業界大手のターミナルオペレーターと海運企業9社が、分散型台帳技術(DLT)に基づくオープンデジタルプラットフォームの立ち上げで覚書(MoU)を交わした。海洋ニュースの主要メディアのマリタイム・エグゼクティブが6日伝えた

海運業界のコンソーシアムの設立について10社が覚書を交わした。ブロックチェーン基盤のシステム「グローバル・シッピング・ビジネス・ネットワーク(GSBN)」を構築し、サプライチェーンをデジタル化する。参加企業は、海上輸送業者CMA CGM、コスコシッピングラインズ、エバーグリーンマリン、OOCL、陽明海運と、ターミナルオペレーターのDPワールド、ハチソンポート、PSAインターナショナル、上海インターナショナルポートの海運企業計9社と、ソフトウェア企業カーゴスマート。
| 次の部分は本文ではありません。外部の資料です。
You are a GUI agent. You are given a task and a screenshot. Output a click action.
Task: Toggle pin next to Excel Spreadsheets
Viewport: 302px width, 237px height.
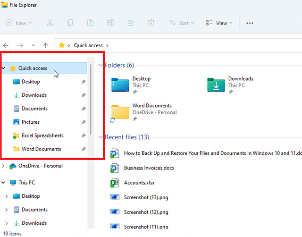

カーゴスマートがブロックチェーン・コンソーシアムの組成を主導する。同社はビッグデータやAI、ブロックチェーンなどを使い、サプライチェーンの全関係者をつなぎ業務の効率化を目指す。同ネットワークの最初の適用は今年12月の予定。

今年8月には、 IBMと物流大手のマースクは、ブロックチェーン貿易プラットフォーム「トレードレンズ(TradeLens)」を発表している。トレードレンズは、貨物船業者や港湾関係企業、税関、銀行、物流会社など90以上の企業や組織が参加する国際貿易プラットフォームで、輸送時間の短縮などを目指している。